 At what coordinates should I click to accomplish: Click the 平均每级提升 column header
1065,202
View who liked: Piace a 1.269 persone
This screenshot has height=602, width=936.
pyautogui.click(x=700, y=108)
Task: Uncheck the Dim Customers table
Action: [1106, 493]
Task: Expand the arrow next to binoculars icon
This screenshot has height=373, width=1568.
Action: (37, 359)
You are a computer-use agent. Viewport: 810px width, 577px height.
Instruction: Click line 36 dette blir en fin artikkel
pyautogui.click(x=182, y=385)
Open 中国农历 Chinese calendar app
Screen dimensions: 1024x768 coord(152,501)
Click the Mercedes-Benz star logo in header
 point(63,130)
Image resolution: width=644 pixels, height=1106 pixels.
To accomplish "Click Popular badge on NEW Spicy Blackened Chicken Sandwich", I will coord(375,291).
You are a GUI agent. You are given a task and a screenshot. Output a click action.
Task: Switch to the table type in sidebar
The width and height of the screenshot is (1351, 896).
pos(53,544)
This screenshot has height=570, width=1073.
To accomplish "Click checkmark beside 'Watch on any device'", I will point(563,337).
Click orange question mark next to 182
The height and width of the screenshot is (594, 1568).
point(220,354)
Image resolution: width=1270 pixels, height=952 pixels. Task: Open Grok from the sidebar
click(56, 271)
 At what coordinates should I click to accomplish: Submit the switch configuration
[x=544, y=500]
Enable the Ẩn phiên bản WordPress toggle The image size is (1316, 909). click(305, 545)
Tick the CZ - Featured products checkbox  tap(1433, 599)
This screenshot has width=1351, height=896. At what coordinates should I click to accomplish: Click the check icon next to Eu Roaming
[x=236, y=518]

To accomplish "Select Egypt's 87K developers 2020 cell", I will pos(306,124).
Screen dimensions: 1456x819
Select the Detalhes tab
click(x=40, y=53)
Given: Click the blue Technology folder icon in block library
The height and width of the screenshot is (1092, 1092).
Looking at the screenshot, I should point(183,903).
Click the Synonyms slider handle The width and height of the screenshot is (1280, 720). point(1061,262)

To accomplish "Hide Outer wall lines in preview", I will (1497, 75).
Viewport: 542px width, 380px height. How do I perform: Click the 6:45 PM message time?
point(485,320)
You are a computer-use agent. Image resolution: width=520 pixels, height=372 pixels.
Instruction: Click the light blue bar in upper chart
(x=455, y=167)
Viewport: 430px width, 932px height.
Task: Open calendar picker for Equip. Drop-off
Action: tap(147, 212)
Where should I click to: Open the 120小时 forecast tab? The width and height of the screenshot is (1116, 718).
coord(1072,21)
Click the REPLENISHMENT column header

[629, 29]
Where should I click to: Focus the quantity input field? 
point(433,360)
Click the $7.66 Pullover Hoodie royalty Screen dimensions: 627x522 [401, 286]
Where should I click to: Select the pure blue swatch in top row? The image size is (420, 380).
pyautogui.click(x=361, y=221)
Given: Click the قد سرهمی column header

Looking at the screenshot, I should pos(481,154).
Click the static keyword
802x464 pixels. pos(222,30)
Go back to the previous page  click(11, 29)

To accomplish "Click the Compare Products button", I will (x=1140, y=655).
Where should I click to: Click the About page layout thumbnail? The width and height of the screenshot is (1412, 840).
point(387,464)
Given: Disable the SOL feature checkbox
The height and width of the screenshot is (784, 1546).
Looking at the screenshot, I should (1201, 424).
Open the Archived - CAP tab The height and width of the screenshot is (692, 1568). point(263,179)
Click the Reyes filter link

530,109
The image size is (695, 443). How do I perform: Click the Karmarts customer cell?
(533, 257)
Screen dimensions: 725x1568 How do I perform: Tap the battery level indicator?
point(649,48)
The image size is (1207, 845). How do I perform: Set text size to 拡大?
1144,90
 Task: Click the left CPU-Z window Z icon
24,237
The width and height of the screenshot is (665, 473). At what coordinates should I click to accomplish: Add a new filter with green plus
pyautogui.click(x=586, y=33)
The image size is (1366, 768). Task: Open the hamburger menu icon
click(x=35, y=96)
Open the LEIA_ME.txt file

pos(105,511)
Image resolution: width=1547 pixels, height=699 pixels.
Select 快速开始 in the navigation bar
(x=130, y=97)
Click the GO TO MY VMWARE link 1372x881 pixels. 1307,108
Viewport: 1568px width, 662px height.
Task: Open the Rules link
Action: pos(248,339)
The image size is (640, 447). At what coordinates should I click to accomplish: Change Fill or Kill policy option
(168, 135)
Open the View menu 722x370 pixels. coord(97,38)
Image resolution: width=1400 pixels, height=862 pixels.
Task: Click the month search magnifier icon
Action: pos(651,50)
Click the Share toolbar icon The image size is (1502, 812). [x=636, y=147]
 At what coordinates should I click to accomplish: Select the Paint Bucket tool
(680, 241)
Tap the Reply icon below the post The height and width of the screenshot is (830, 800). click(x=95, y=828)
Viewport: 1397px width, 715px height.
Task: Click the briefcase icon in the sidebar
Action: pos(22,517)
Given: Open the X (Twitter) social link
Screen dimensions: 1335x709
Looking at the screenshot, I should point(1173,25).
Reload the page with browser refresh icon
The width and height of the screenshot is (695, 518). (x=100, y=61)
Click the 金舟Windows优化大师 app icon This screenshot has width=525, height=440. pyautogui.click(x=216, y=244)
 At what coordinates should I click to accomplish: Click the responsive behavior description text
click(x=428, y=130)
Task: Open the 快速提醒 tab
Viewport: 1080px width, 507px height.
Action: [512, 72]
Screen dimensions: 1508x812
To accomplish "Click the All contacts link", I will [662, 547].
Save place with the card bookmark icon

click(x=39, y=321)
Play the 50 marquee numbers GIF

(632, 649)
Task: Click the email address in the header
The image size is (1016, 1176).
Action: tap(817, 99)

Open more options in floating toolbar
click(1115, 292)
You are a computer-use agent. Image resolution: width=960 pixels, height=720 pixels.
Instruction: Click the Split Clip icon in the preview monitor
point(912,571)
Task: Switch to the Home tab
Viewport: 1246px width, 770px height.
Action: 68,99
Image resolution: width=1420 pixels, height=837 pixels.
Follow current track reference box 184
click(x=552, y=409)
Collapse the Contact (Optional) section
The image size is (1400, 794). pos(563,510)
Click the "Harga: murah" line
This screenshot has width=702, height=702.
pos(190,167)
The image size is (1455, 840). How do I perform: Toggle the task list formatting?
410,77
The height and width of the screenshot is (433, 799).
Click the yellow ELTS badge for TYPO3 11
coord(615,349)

# # # # # # #

* [Task to carry out] Each line of the records belongs in the answer, reproduced exactly.

* [Response to this task]
 At what coordinates should I click to accomplish: Click the 平均每级提升 column header
1065,202
View who liked: Piace a 1.269 persone
This screenshot has height=602, width=936.
pyautogui.click(x=700, y=108)
Task: Uncheck the Dim Customers table
Action: [1106, 493]
Task: Expand the arrow next to binoculars icon
This screenshot has height=373, width=1568.
Action: (37, 359)
You are a computer-use agent. Viewport: 810px width, 577px height.
Instruction: Click line 36 dette blir en fin artikkel
pyautogui.click(x=182, y=385)
Open 中国农历 Chinese calendar app
Screen dimensions: 1024x768 coord(152,501)
Click the Mercedes-Benz star logo in header
 point(63,130)
Image resolution: width=644 pixels, height=1106 pixels.
To accomplish "Click Popular badge on NEW Spicy Blackened Chicken Sandwich", I will coord(375,291).
You are a GUI agent. You are given a task and a screenshot. Output a click action.
Task: Switch to the table type in sidebar
The width and height of the screenshot is (1351, 896).
pos(53,544)
This screenshot has height=570, width=1073.
To accomplish "Click checkmark beside 'Watch on any device'", I will point(563,337).
Click orange question mark next to 182
The height and width of the screenshot is (594, 1568).
point(220,354)
Image resolution: width=1270 pixels, height=952 pixels. Task: Open Grok from the sidebar
click(56, 271)
 At what coordinates should I click to accomplish: Submit the switch configuration
[x=544, y=500]
Enable the Ẩn phiên bản WordPress toggle The image size is (1316, 909). click(305, 545)
Tick the CZ - Featured products checkbox  tap(1433, 599)
This screenshot has width=1351, height=896. At what coordinates should I click to accomplish: Click the check icon next to Eu Roaming
[x=236, y=518]

To accomplish "Select Egypt's 87K developers 2020 cell", I will pos(306,124).
Screen dimensions: 1456x819
Select the Detalhes tab
click(x=40, y=53)
Given: Click the blue Technology folder icon in block library
The height and width of the screenshot is (1092, 1092).
Looking at the screenshot, I should point(183,903).
Click the Synonyms slider handle The width and height of the screenshot is (1280, 720). point(1061,262)

To accomplish "Hide Outer wall lines in preview", I will (1497, 75).
Viewport: 542px width, 380px height. How do I perform: Click the 6:45 PM message time?
point(485,320)
You are a computer-use agent. Image resolution: width=520 pixels, height=372 pixels.
Instruction: Click the light blue bar in upper chart
(x=455, y=167)
Viewport: 430px width, 932px height.
Task: Open calendar picker for Equip. Drop-off
Action: tap(147, 212)
Where should I click to: Open the 120小时 forecast tab? The width and height of the screenshot is (1116, 718).
coord(1072,21)
Click the REPLENISHMENT column header

[629, 29]
Where should I click to: Focus the quantity input field? 
point(433,360)
Click the $7.66 Pullover Hoodie royalty Screen dimensions: 627x522 [401, 286]
Where should I click to: Select the pure blue swatch in top row? The image size is (420, 380).
pyautogui.click(x=361, y=221)
Given: Click the قد سرهمی column header

Looking at the screenshot, I should pos(481,154).
Click the static keyword
802x464 pixels. pos(222,30)
Go back to the previous page  click(11, 29)

To accomplish "Click the Compare Products button", I will (x=1140, y=655).
Where should I click to: Click the About page layout thumbnail? The width and height of the screenshot is (1412, 840).
point(387,464)
Given: Disable the SOL feature checkbox
The height and width of the screenshot is (784, 1546).
Looking at the screenshot, I should (1201, 424).
Open the Archived - CAP tab The height and width of the screenshot is (692, 1568). point(263,179)
Click the Reyes filter link

530,109
The image size is (695, 443). How do I perform: Click the Karmarts customer cell?
(533, 257)
Screen dimensions: 725x1568 How do I perform: Tap the battery level indicator?
point(649,48)
The image size is (1207, 845). How do I perform: Set text size to 拡大?
1144,90
 Task: Click the left CPU-Z window Z icon
24,237
The width and height of the screenshot is (665, 473). At what coordinates should I click to accomplish: Add a new filter with green plus
pyautogui.click(x=586, y=33)
The image size is (1366, 768). Task: Open the hamburger menu icon
click(x=35, y=96)
Open the LEIA_ME.txt file

pos(105,511)
Image resolution: width=1547 pixels, height=699 pixels.
Select 快速开始 in the navigation bar
(x=130, y=97)
Click the GO TO MY VMWARE link 1372x881 pixels. 1307,108
Viewport: 1568px width, 662px height.
Task: Open the Rules link
Action: pos(248,339)
The image size is (640, 447). At what coordinates should I click to accomplish: Change Fill or Kill policy option
(168, 135)
Open the View menu 722x370 pixels. coord(97,38)
Image resolution: width=1400 pixels, height=862 pixels.
Task: Click the month search magnifier icon
Action: pos(651,50)
Click the Share toolbar icon The image size is (1502, 812). [x=636, y=147]
 At what coordinates should I click to accomplish: Select the Paint Bucket tool
(680, 241)
Tap the Reply icon below the post The height and width of the screenshot is (830, 800). click(x=95, y=828)
Viewport: 1397px width, 715px height.
Task: Click the briefcase icon in the sidebar
Action: pos(22,517)
Given: Open the X (Twitter) social link
Screen dimensions: 1335x709
Looking at the screenshot, I should point(1173,25).
Reload the page with browser refresh icon
The width and height of the screenshot is (695, 518). (x=100, y=61)
Click the 金舟Windows优化大师 app icon This screenshot has width=525, height=440. pyautogui.click(x=216, y=244)
 At what coordinates should I click to accomplish: Click the responsive behavior description text
click(x=428, y=130)
Task: Open the 快速提醒 tab
Viewport: 1080px width, 507px height.
Action: [512, 72]
Screen dimensions: 1508x812
To accomplish "Click the All contacts link", I will [662, 547].
Save place with the card bookmark icon

click(x=39, y=321)
Play the 50 marquee numbers GIF

(632, 649)
Task: Click the email address in the header
The image size is (1016, 1176).
Action: tap(817, 99)

Open more options in floating toolbar
click(1115, 292)
You are a computer-use agent. Image resolution: width=960 pixels, height=720 pixels.
Instruction: Click the Split Clip icon in the preview monitor
point(912,571)
Task: Switch to the Home tab
Viewport: 1246px width, 770px height.
Action: 68,99
Image resolution: width=1420 pixels, height=837 pixels.
Follow current track reference box 184
click(x=552, y=409)
Collapse the Contact (Optional) section
The image size is (1400, 794). pos(563,510)
Click the "Harga: murah" line
This screenshot has width=702, height=702.
pos(190,167)
The image size is (1455, 840). How do I perform: Toggle the task list formatting?
410,77
The height and width of the screenshot is (433, 799).
Click the yellow ELTS badge for TYPO3 11
coord(615,349)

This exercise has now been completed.